** begin DATA PROVIDED **

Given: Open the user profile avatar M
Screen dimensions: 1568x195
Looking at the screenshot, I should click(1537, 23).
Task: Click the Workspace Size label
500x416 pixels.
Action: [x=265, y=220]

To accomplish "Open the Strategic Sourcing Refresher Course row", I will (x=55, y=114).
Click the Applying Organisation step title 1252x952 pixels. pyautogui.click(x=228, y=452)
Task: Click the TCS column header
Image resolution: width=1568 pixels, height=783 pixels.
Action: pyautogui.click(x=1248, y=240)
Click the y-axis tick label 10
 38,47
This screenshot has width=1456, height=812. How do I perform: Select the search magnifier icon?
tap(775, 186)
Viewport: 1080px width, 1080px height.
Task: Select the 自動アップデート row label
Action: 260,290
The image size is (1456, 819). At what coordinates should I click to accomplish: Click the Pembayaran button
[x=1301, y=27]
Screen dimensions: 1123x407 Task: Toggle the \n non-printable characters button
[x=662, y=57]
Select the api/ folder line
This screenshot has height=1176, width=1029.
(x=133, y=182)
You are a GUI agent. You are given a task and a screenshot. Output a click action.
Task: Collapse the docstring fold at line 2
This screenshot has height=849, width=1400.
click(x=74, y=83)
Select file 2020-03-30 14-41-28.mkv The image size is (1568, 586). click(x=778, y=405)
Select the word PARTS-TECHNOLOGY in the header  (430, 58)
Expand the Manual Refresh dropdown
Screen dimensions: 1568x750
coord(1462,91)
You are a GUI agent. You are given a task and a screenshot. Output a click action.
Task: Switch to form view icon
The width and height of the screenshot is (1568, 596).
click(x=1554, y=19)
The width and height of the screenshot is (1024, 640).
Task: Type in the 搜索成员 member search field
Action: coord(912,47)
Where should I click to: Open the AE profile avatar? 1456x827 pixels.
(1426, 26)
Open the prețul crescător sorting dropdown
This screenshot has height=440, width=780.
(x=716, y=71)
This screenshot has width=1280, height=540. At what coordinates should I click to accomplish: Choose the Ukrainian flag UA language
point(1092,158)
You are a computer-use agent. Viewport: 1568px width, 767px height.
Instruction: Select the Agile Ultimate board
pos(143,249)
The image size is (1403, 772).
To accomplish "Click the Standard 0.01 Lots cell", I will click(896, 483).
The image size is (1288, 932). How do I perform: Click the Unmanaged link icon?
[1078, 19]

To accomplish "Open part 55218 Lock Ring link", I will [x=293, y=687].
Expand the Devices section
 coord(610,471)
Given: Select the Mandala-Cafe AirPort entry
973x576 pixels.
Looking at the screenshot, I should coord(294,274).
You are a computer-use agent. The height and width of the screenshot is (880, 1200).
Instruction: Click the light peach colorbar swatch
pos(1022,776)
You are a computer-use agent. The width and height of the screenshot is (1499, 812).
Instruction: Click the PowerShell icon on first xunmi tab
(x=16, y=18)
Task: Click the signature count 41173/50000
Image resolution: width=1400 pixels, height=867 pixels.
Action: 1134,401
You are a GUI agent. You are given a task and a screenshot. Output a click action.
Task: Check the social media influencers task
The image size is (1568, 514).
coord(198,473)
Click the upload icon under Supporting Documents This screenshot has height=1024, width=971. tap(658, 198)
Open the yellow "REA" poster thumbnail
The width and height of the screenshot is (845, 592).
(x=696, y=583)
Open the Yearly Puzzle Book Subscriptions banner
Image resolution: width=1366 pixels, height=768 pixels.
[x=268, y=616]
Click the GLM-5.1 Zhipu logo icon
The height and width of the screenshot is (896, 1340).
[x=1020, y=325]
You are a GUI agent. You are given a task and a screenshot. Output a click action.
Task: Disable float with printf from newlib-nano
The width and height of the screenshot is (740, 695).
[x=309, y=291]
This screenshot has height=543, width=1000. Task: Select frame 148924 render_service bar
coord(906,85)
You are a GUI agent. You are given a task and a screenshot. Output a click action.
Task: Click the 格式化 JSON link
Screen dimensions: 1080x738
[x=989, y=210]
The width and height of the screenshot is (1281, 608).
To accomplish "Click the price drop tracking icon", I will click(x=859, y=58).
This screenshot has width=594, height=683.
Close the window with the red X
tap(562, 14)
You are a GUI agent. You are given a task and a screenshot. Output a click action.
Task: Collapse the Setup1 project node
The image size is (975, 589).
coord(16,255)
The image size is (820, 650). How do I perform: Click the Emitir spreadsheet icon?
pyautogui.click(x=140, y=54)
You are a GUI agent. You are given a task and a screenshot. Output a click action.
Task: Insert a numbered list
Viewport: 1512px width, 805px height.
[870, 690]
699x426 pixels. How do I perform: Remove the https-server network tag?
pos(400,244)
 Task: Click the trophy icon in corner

** end DATA PROVIDED **

#### EXERCISE REQUIREMENTS
Which rows of the listing above contain the word "line"? Copy each of them out in full.

#### WORKED SOLUTION
Select the api/ folder line
Task: Collapse the docstring fold at line 2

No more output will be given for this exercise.